CSCI 8970 – Colloquium Series – Fall 2010 – Third Event
Probabilistic Models for Matrix Analysis
Monday, September 27, 2010
Presenter: |
Arindam Banerjee | |
Dr. Banerjee’s presentation dealt with the new forms in which researchers are analysis matrixes, in particular, the use of Bayesian network analysis methods. Data matrixes had been able to process single label classifications, and optimized a problem to cluster similar values, yet the goal of Dr. Banerjee process is to not simply fit the data to the best model but analyze all possible straight lines. After evaluating different linear relationships, some of the lines will gain and lose weight according to how much they are used. Using gene expression analysis, it is possible to find some valuable data in the matrix. Through the use of a dirichlet distribution of all possible mixed memberships, and the use of plate diagrams, the use of a Bayesian co-clustering process permits for an accurate and rapid evaluation of data.
Through the use of variation inference, Dr. Banerjee demonstrated the results the process when analyzing movielens information and foodmart information. The datasets allowed for the comparison of RBC and RBC-FF to other matrix management systems including SVD. While SVD can be more accurate obtaining results, RBC obtained similar results at a faster rate. Dr. Banerjee’s team competed in the one million dollar Netflix challenge and their approach obtained significant praise. The tests showed how some information was better in providing taste predictions. When analyzing genre and cast, the matches were more helpful, while the use of plot data was detrimental. Other applications for this method of analysis includes: text classifications (discrimination between topics), cluster ensembles (combines multiple clusters of a dataset), and Bayesian kernel methods (nonlinear covariance among rows and columns).

======

*Brief 1*: List the other applications of this analysis method that the colloquium summary names.
*Brief 2*:
Does each statement agree with the colloquium summary? Answer yes or no for each and quote the words that decide it.
(a) SVD can be more accurate than RBC.
(b) Plot data improved the taste predictions.
(c) The event took place on a Monday.
*Brief 3*:
Answer from the colloquium summary:
(a) Who was the presenter?
(b) Which two kinds of information were analyzed to show the results of the process?
(c) How much was the Netflix challenge worth?

======

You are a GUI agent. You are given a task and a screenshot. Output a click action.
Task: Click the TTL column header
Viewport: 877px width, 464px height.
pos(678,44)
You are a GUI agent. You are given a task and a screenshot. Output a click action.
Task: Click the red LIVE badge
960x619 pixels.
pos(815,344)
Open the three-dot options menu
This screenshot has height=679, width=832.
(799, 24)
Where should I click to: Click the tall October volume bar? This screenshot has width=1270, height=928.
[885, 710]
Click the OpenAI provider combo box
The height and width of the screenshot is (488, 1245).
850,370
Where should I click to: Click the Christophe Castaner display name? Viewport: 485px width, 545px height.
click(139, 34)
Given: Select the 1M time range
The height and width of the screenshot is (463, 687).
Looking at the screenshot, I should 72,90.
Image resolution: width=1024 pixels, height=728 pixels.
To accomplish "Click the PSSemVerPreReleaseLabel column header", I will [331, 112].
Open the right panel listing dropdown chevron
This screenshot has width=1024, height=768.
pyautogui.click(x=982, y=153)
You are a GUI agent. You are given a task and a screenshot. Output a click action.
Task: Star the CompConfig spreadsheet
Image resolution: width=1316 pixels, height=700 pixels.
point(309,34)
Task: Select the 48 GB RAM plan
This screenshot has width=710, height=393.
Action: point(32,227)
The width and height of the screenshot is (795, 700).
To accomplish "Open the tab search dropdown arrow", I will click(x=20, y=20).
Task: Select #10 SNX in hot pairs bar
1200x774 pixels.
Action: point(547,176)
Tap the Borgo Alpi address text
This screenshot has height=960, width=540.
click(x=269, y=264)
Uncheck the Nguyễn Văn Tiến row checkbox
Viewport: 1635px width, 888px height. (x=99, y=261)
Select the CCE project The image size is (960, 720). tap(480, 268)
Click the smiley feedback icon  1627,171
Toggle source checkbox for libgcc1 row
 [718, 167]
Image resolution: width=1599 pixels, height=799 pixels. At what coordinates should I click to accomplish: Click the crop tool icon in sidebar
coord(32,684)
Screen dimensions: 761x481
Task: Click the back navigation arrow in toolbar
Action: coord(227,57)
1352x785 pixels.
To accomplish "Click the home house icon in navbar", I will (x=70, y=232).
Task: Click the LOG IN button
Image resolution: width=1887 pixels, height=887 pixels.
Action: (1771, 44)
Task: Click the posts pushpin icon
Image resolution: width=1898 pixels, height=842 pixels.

======

*Task output 1*:
text classifications (discrimination between topics)
cluster ensembles (combines multiple clusters of a dataset)
Bayesian kernel methods (nonlinear covariance among rows and columns)

*Task output 2*:
(a) Yes: "While SVD can be more accurate obtaining results, RBC obtained similar results at a faster rate."
(b) No: "the use of plot data was detrimental."
(c) Yes: "Monday, September 27, 2010"

*Task output 3*:
(a) Arindam Banerjee
(b) movielens information and foodmart information
(c) One million dollars